--- SUPPLIED MATERIAL Enclosed Below ---

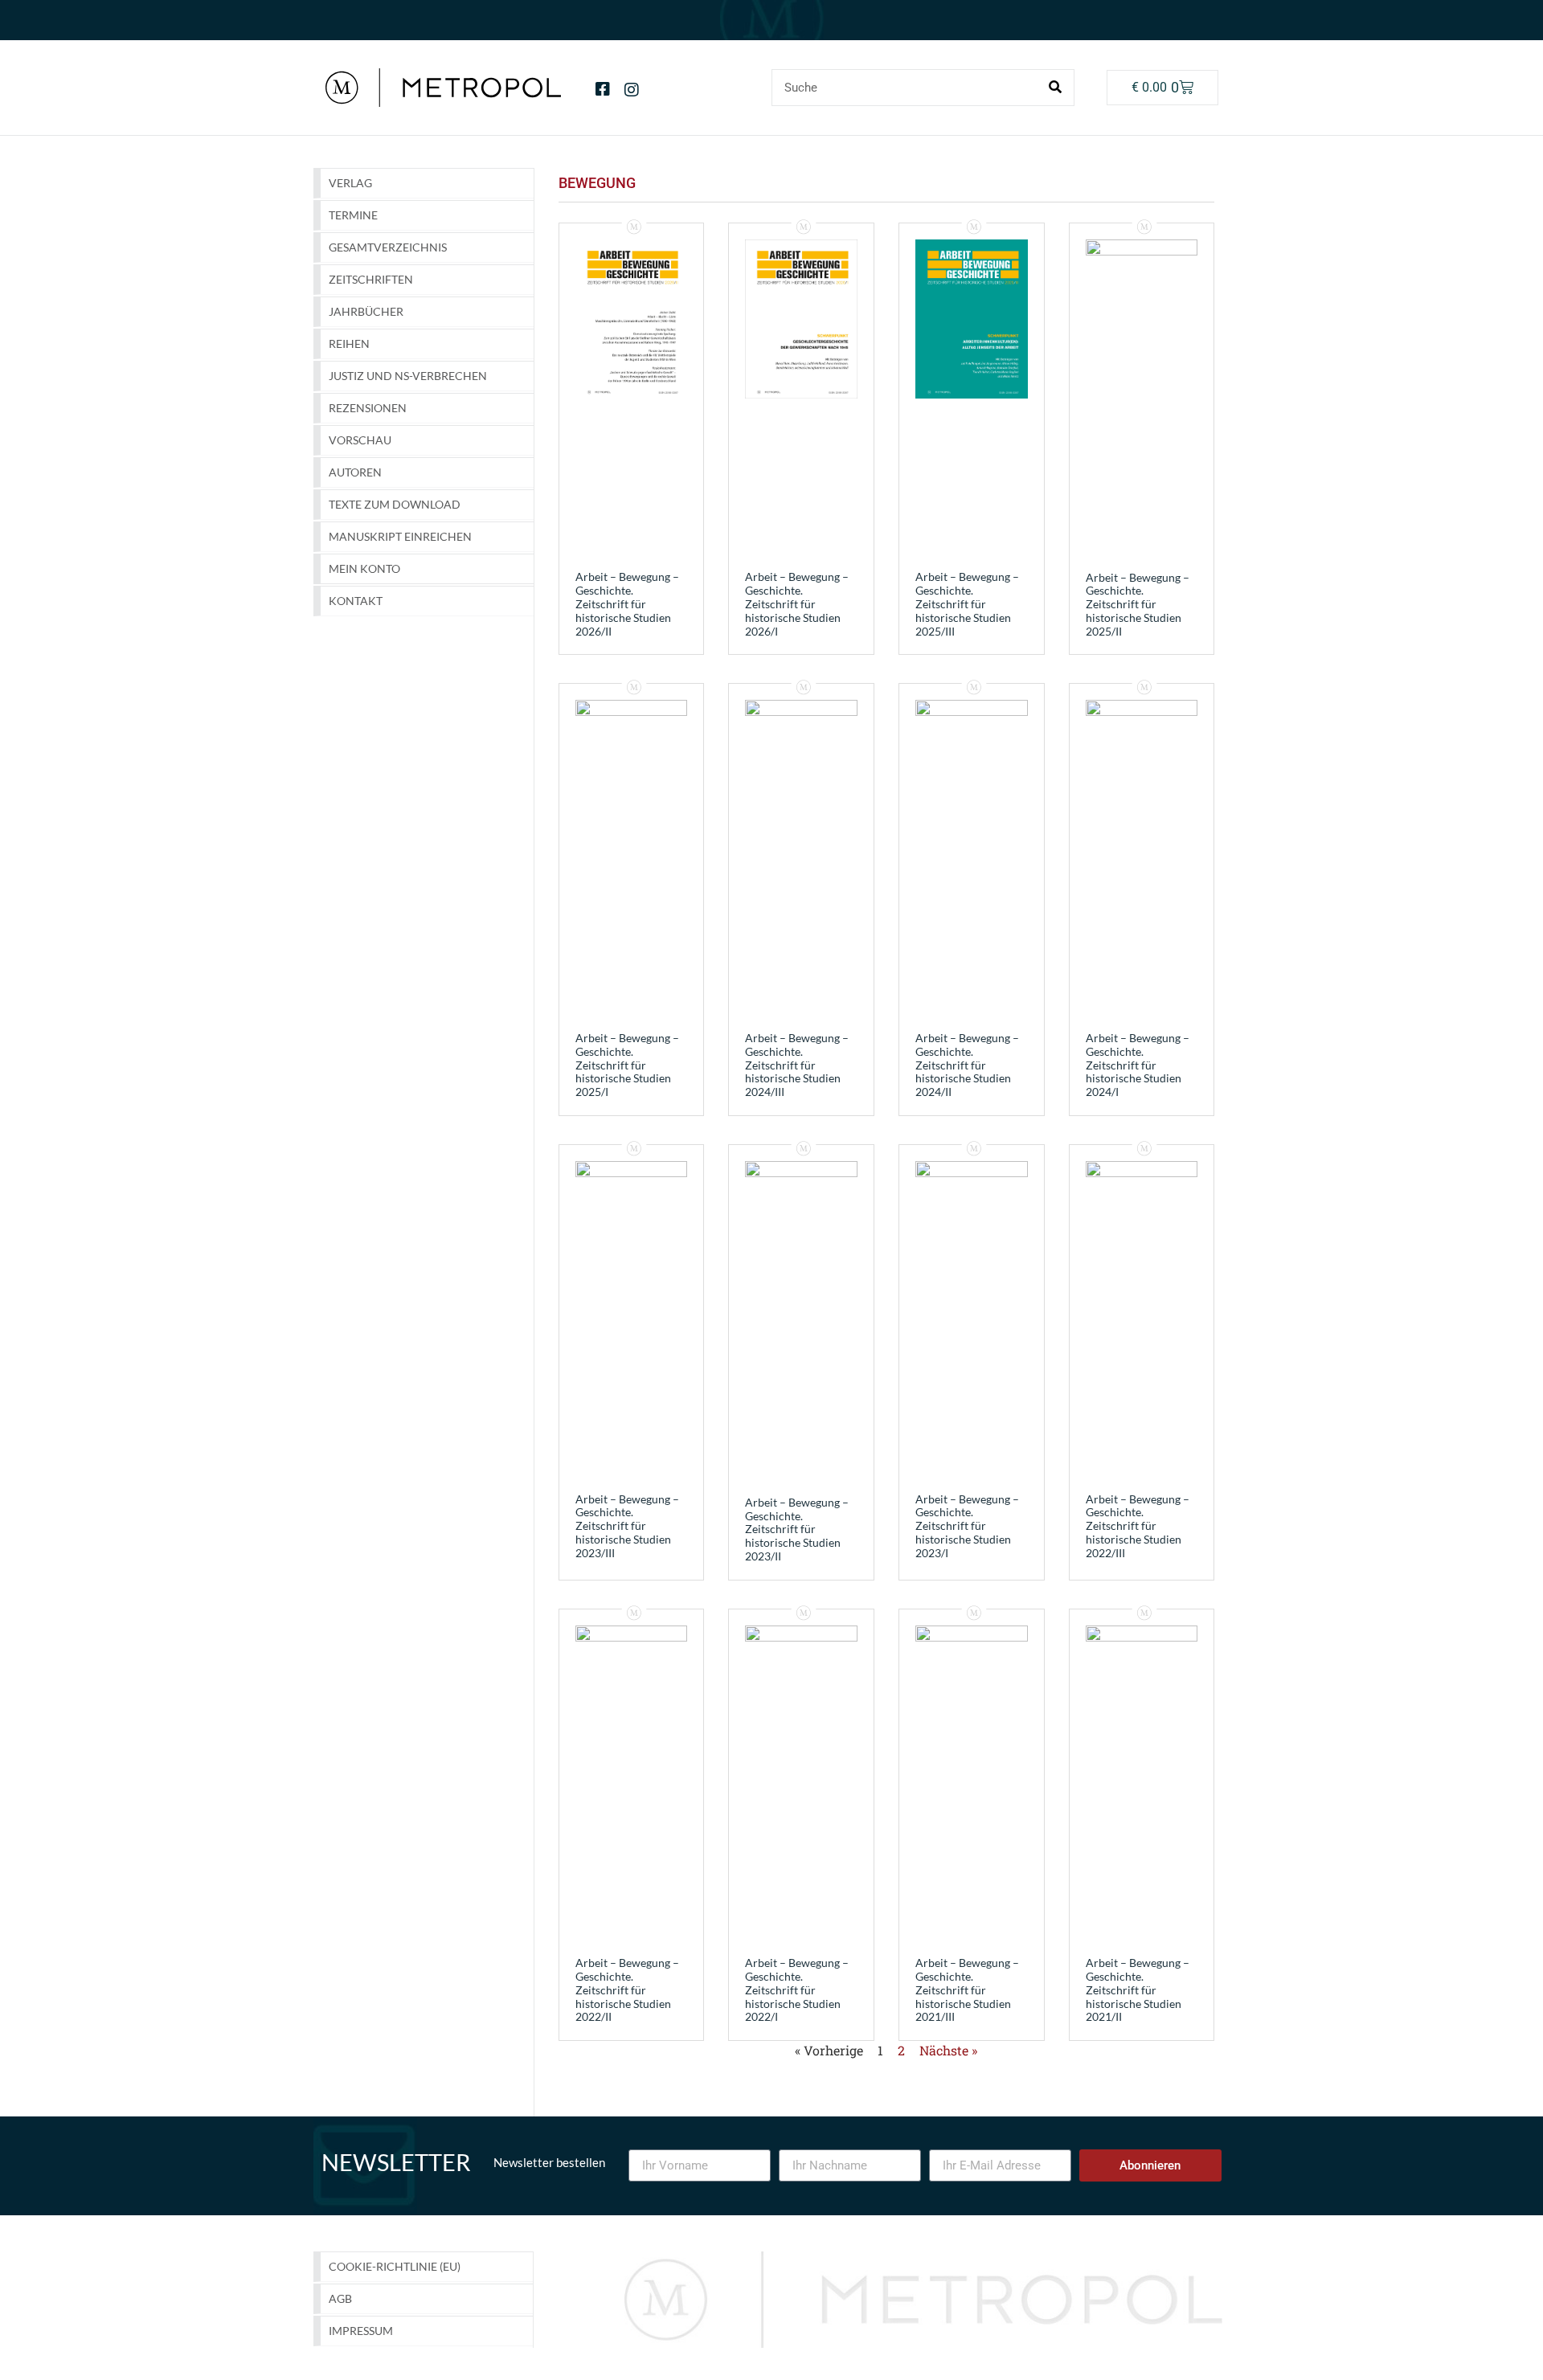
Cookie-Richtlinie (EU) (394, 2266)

--- End of Enclosed SUPPLIED MATERIAL ---
--- SUPPLIED MATERIAL Enclosed Below ---

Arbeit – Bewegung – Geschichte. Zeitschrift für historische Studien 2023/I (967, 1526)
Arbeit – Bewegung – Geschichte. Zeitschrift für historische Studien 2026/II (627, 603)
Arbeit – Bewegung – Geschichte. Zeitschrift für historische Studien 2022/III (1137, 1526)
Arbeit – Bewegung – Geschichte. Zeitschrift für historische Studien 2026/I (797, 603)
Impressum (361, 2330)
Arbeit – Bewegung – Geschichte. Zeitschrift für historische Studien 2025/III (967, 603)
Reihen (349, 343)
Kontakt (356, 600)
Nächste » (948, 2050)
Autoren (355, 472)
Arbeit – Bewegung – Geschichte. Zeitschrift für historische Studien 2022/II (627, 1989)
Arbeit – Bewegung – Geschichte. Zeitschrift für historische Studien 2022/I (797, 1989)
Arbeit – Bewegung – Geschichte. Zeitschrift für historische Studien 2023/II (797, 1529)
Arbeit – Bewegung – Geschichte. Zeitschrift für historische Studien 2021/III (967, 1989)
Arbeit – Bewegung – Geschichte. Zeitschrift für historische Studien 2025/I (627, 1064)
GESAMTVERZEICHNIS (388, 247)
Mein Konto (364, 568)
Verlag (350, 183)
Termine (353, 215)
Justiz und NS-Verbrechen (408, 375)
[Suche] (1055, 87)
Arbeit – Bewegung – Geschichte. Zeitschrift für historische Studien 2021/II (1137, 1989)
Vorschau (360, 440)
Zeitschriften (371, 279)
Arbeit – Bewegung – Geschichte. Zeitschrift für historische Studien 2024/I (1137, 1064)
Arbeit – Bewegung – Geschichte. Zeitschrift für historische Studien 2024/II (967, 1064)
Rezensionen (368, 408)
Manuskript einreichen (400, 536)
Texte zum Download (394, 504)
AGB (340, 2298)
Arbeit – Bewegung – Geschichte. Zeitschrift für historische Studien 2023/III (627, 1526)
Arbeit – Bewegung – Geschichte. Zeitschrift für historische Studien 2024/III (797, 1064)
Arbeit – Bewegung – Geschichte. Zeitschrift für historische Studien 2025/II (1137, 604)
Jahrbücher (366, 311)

--- End of Enclosed SUPPLIED MATERIAL ---

-- WHAT YOU ARE ASKED TO DO --
Retype only the stretch of lines above starting at the one with "Justiz und NS-Verbrechen (408, 375)" and stopping at the one with "AGB (340, 2298)", exactly as written, with both kept.

-- COMPLETED EXERCISE --
Justiz und NS-Verbrechen (408, 375)
[Suche] (1055, 87)
Arbeit – Bewegung – Geschichte. Zeitschrift für historische Studien 2021/II (1137, 1989)
Vorschau (360, 440)
Zeitschriften (371, 279)
Arbeit – Bewegung – Geschichte. Zeitschrift für historische Studien 2024/I (1137, 1064)
Arbeit – Bewegung – Geschichte. Zeitschrift für historische Studien 2024/II (967, 1064)
Rezensionen (368, 408)
Manuskript einreichen (400, 536)
Texte zum Download (394, 504)
AGB (340, 2298)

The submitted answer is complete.